# Exercises to complete
1. In the commentary, rewrite the part that opens with the words containing "Commentary: A Town" and closes with "in Dupont Circle.", substituting "minister" for "priest" wherever it appears.
2. According to the commentary, which group was holding the conference Russell attended in Amarillo, Texas?

# Provided text
>>>>

His Lifer Story

Commentary: A Town Square Opinion

by Richard J. Rosendall
Published on September 6, 2007, 12:00am | Comments

Russell (not his real name) is a closeted, conservative priest whom I have known for 30 years. He is active with an anti-abortion ministry. I learned that he was gay a quarter century ago when I found him in Mr. P's, a now-vanished gay bar in Dupont Circle.

On the night I found Russell there, a young man sitting at the bar told me that Russell had invited him to his house in another city that he shared with several other priests. I mentioned this to Russell, who smiled and said, ''I'm a bit more modern than your uncle,'' referring to an uncle of mine who was an older priest. I replied, ''You took the same vow of chastity that he did.''

Last March, I met Russell for breakfast with mutual friends from the 1970s. He offered the Vatican's usual anti-abortion combo of moral homily and advocacy of a government ban. He declared cheerfully that the supply of abortion doctors is dwindling. He talked about liberals' prejudice, but it is unpersuasive to argue that the real intolerance is from those opposing government coercion. Curious to see his reaction, I mentioned the Pro-Life Alliance of Gays and Lesbians. He froze, and cut off the discussion.

At that breakfast, Russell spoke about studies alleging that women suffer psychological damage after choosing abortion. This sounded like right-wing pseudoscience, so last week I e-mailed him asking for further information on Post Abortion Stress (PAS) Disorder. He emailed me back from Amarillo, Texas, where he was attending a conference being held by a group called Priests for Life.

<<<<

# Exercise data

>>>>

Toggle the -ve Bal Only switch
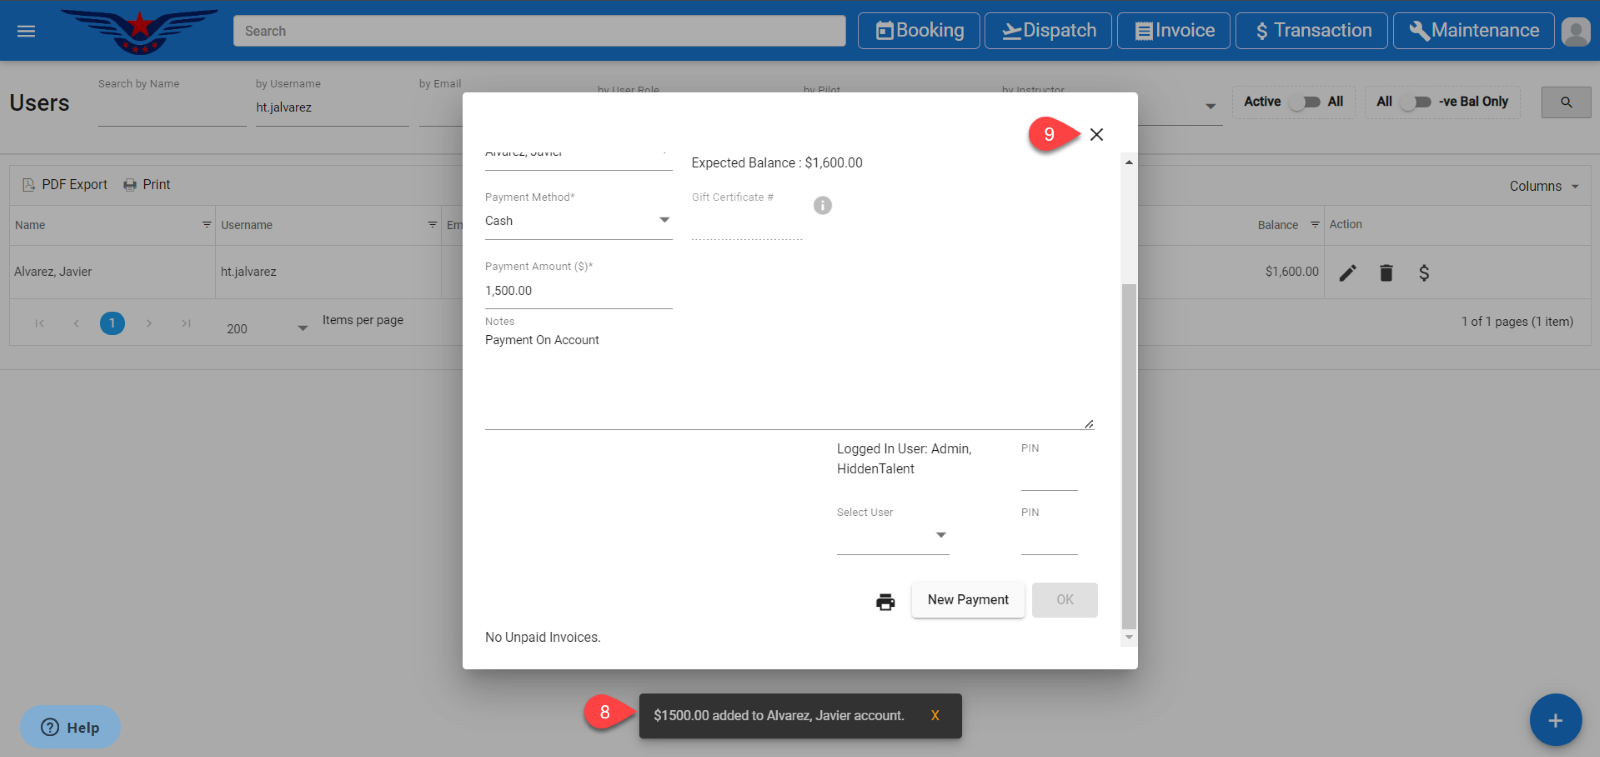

<<<<

# Solutions to the exercise
1.
Commentary: A Town Square Opinion

by Richard J. Rosendall
Published on September 6, 2007, 12:00am | Comments

Russell (not his real name) is a closeted, conservative minister whom I have known for 30 years. He is active with an anti-abortion ministry. I learned that he was gay a quarter century ago when I found him in Mr. P's, a now-vanished gay bar in Dupont Circle.

2. Priests for Life